La France va-t-elle rétablir ses relations avec l’Algérie et le Maroc ?

0
France Algérie Maroc
Advertisement

Quelles que soient les circonstances, les Français et les Espagnols se sont rencontrés dans une voie, et au moment où ils sont sortis d’une crise, ils ont rapidement pénétré dans une autre. Et entre deux crises, Paris a trouvé l’occasion de lancer un ballon test expérimental, dont le but était de laisser entendre qu’il tient toujours les fils de la scène régionale.

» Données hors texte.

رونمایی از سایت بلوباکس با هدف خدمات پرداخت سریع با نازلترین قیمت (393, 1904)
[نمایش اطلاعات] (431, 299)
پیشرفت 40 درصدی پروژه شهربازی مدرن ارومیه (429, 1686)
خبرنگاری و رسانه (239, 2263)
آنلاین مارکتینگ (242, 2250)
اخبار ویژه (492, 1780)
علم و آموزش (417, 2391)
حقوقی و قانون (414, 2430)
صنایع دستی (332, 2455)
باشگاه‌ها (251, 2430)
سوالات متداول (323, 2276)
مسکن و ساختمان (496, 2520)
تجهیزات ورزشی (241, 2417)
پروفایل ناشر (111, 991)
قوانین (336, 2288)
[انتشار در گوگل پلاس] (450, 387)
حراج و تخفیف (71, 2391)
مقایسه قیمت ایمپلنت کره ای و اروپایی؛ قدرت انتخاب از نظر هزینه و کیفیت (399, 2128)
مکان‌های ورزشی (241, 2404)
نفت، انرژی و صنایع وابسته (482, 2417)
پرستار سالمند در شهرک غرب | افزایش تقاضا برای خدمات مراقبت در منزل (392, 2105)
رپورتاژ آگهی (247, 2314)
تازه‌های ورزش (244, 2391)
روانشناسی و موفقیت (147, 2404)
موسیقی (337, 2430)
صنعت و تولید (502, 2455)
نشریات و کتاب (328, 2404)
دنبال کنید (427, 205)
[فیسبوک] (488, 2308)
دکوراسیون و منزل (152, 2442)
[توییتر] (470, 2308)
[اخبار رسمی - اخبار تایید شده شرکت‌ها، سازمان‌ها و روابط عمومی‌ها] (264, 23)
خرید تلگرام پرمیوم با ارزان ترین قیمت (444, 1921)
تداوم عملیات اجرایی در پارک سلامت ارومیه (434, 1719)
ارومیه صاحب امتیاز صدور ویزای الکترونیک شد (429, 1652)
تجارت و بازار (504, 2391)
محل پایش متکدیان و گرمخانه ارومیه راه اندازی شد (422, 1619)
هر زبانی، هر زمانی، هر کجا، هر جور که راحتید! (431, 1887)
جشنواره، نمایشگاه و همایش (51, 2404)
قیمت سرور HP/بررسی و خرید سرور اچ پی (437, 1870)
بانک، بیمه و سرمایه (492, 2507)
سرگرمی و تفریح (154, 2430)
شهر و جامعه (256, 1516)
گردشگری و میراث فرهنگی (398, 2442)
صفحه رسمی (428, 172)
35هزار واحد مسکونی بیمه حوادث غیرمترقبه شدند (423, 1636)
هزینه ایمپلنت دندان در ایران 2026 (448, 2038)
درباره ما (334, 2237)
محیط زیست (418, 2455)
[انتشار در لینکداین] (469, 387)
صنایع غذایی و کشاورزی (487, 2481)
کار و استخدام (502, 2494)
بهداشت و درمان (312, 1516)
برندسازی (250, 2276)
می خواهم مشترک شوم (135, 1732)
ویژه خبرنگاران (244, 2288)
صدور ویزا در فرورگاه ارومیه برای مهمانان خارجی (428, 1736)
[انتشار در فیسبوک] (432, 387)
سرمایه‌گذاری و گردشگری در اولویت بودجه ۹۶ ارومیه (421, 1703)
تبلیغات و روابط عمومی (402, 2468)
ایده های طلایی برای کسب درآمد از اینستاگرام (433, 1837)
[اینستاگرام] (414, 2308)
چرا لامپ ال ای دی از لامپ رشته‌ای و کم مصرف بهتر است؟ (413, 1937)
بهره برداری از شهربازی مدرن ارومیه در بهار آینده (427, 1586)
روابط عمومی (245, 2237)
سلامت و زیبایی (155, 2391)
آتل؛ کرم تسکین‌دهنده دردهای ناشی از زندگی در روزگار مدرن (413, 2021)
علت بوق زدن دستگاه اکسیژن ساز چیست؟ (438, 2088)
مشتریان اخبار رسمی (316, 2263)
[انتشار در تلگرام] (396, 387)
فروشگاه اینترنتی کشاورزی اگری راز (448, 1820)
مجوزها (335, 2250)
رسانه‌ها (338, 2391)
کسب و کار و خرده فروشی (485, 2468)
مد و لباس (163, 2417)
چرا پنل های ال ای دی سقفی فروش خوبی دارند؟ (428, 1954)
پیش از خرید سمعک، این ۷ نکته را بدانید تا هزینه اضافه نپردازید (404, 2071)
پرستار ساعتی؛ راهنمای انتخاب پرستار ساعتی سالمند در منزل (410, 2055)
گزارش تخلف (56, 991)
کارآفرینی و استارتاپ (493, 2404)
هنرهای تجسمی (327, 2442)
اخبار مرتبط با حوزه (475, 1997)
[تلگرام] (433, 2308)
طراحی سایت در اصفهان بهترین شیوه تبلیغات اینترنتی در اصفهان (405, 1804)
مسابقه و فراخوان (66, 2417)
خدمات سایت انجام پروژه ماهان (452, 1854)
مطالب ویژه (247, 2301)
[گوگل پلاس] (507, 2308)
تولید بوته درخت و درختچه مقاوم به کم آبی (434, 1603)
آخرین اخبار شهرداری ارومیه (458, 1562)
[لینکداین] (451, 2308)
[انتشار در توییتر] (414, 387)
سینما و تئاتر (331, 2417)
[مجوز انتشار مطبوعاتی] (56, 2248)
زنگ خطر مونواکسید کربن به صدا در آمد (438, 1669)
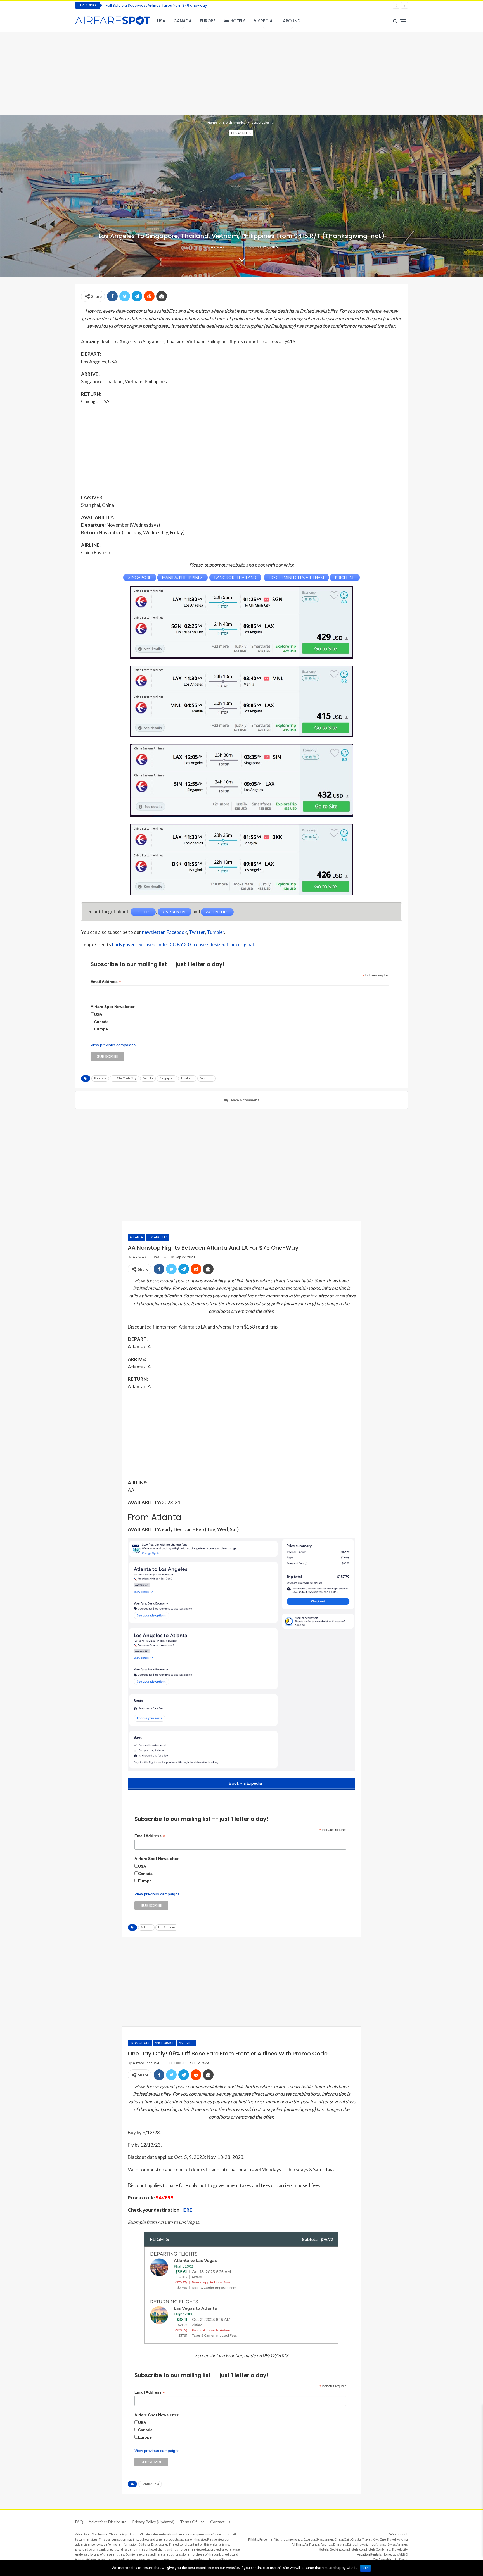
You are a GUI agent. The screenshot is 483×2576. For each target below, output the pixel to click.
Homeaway (390, 2554)
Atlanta (136, 1237)
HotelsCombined (378, 2549)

Cependant, le résultat qui a eu lieu, après il y a quelques jours, le site d’information français « Maghreb Intelligence » a rapporté de sources inconnues, que la France présentera, lors de la visite de son président en Algérie demain jeudi, une proposition, qui consiste à organiser un mini-sommet pour être à Paris, ou dans une autre ville française. , réunit des diplomates algériens, espagnols et marocains, afin de discuter des solutions qui doivent être mises en œuvre pour améliorer les relations bilatérales entre les pays de la région, comme l’évoque le site que le fossé qui existe déjà entre l’Algérie et le Maroc s’est creusé, et des sources médiatiques algériennes ont accusé Rabat d’être à l’origine de la fuite de l’information, et des sources marocaines ont commenté que les Algériens Ceux qui, selon elle, se sont isolés, demandent maintenant La médiation de Macron dans leur différend avec le Maroc et l’Espagne.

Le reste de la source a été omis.